2020/10/17 のログ
ご案内:「落第街大通り」に神代理央さんが現れました。
■神代理央 >
――今夜は、強い雨が降っていた。
昨日の戦闘において発現した己の異能。
簡単な報告書は提出したが、諸々は委員会の調査と精査を待つ事になった。
その間、己に与えられたのは取り敢えずの休暇。
任務も何も与えられず、放逐されたと言うべきだろうか。
しかし、風紀委員の制服を纏わず、一個人としても尚。
気付けば無意識に落第街へと、己は佇んでいた。
土砂降りの雨の中、傘もささず。
ぼんやりと落第街を彷徨い歩く上質な衣服を纏った少年。
天候の所為もあって元より人通りの少ない夜。少年に声をかける住民など、いなかった。
「………大丈夫。私は、大丈夫だ。
アレは、私では無い。アレは、違う。違う」
雨を吸い、重たくなった衣服を引き摺る様にフラフラと歩みを進めながら。
煌々と灯る街灯の傍で立ち止まると、懐から取り出した煙草に、火を付けようとする。
煙草もライターも、降りしきる雨粒に濡れて用をなさない。
それでも、何度も何度も。
火打石を擦る音が、雨音に掻き消されながら響いていた。
ご案内:「落第街大通り」にマルレーネさんが現れました。
■マルレーネ >
強い雨が傘を叩く。
施療院の屋根から雨漏りという話を聞いて、修道院から飛び出したシスター。
屋根の修理はお手の物。以前も商店街で修理をしました。
ずぶ濡れにはなりつつも、なんとか補修を終わらせて。
「……はー、ひどい目に遭いました。」
遠い目になりながら道を歩く。
最近はツイていないけれど、これもまた神の試練。多分。
「…………あら。」
自分もそうだからよく言われるが。
暗闇に近い雨の中、金色の髪はよく目立つ。
だから、その姿を見つけるのも特に苦労はしない。
「……よいしょ。」
背後から、そっと傘を差しだして雨を遮りながら、そのままこつん、と後頭部をつつく。
「何してるんですか?」
■神代理央 >
後頭部に、軽い衝撃。
傘によって降りしきる雨が遮られ、其処で漸く雨が降っていた事に気が付いた様に、ふるふると頭を振って髪に纏わりつく水滴を払って、ぼんやりと彼女に振り返るのだろうか。
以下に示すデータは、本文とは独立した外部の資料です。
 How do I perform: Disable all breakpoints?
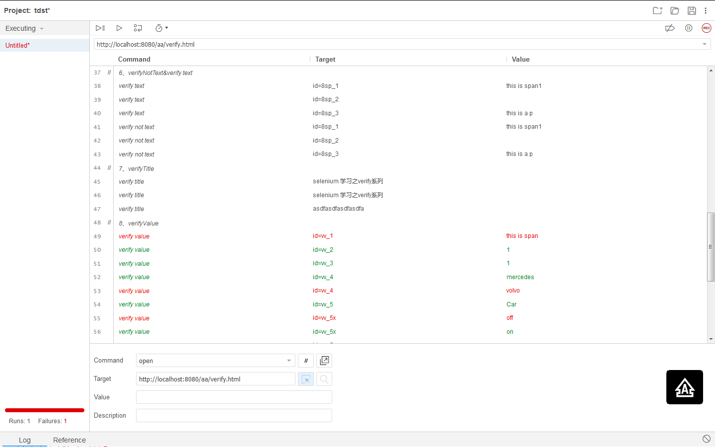pos(670,28)

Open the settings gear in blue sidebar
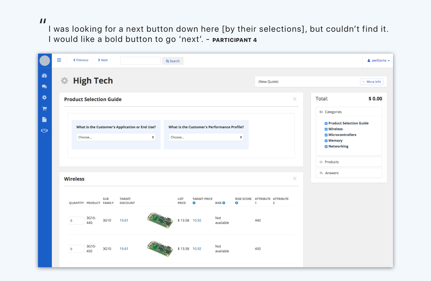(x=44, y=97)
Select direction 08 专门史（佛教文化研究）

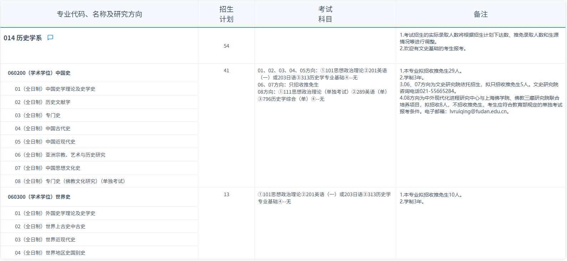pyautogui.click(x=70, y=181)
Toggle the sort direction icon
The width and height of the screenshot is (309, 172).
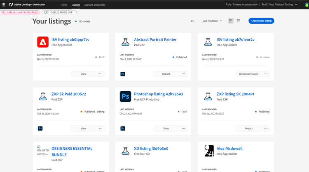193,21
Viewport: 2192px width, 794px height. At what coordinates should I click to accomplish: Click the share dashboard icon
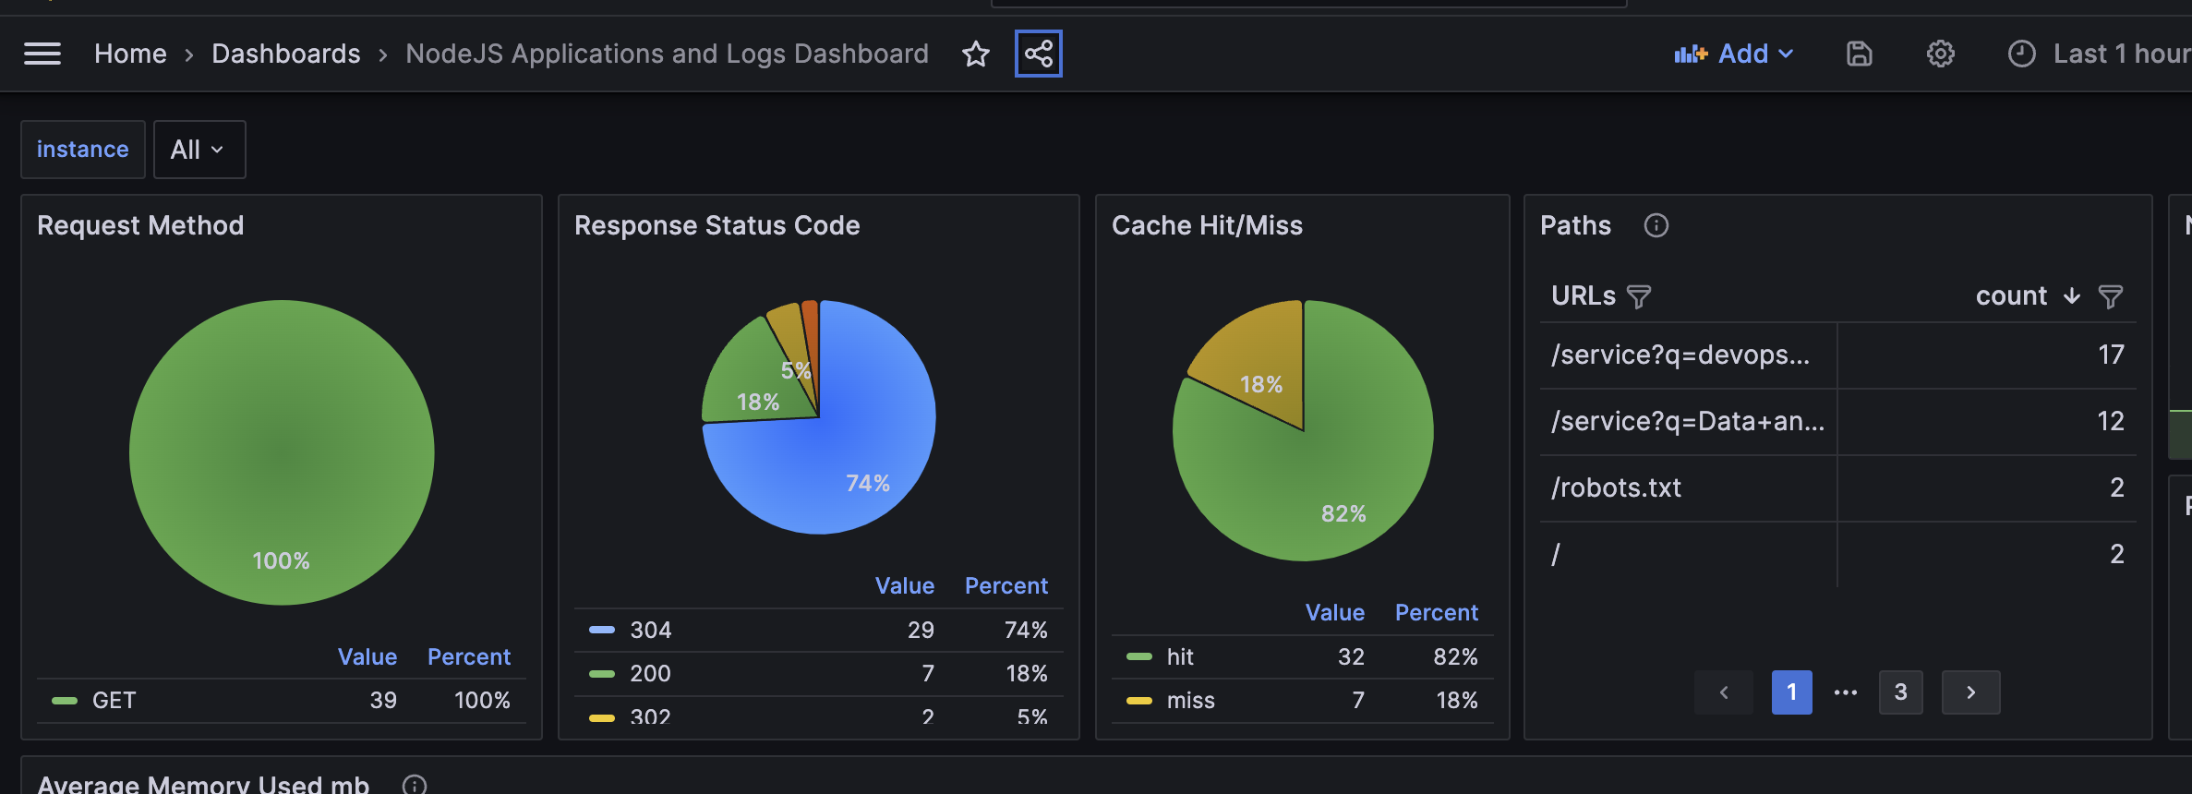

「………あぁ、今晩はシスター。御元気そうで何よりです。
私は、今日非番なので、散歩も兼ねて落第街の視察です」
唇から零れるのは、何時もの様に流暢な風紀委員としての言葉。
しかし――その言葉に覇気も力も無く、渡された原稿を読み上げる人形の様な、そんな声色で彼女に言葉を返すだろうか。
「今夜の雨は酷くなる、とニュースで言っていました。
濡れ鼠になる前に、家路を急がれるべきだと思いますよ」
プログラムされた機械の様に、機械的な笑みを浮かべて言葉を続ける。
少年の手に握られた煙草は、ぐずぐずに濡れて崩れ落ちようとしていた。
それを咥えて、濡れたライターで火を付けようとして――火がつかない事を不思議がる様に、小さく首を傾げるだろうか。
■マルレーネ >
違和感に気が付かない女ではない。
今まで、曲がりなりにも数多くの人間と関わってきた女だ。
仲間として、相談相手として、そして命のやり取りをする相手として。
どんな時でも、相手の気持ち、感情を読み違えていい結果が生まれることは無い。
「……なるほど非番。
非番の時は、普段と違う場所を見るといい、って聞きますよ?
普段と違う景色を見ると、いつも見ている景色の違う場所に気が付く、とか。」
だからこそ、普段通りに言葉を返しながら、肩を抱くのだ。
寒さで冷えている身体を温めるように肩を抱きながら。
「では、家まで送ってもらえませんか?」
相手の行動には気が付いている。
気が付いているからこそ。
えへ、と笑いながらその顔を覗き込んだ。
■神代理央 >
肩を、抱かれる。
彼女の温かさが、温もりが。雨で死人の様に冷たくなった己に伝わって――
「――………っ…!」
その手を、払いのける。
覗き込まれた顔を隠す様に俯きながら、よろよろと彼女の傘から離れる。
再び、大粒の雨が己の躰を打ち付け、雨粒の霞の中に浮かぶのは、恐怖にも似た感情を灯して大きく見開かれた己の紅い瞳だろうか。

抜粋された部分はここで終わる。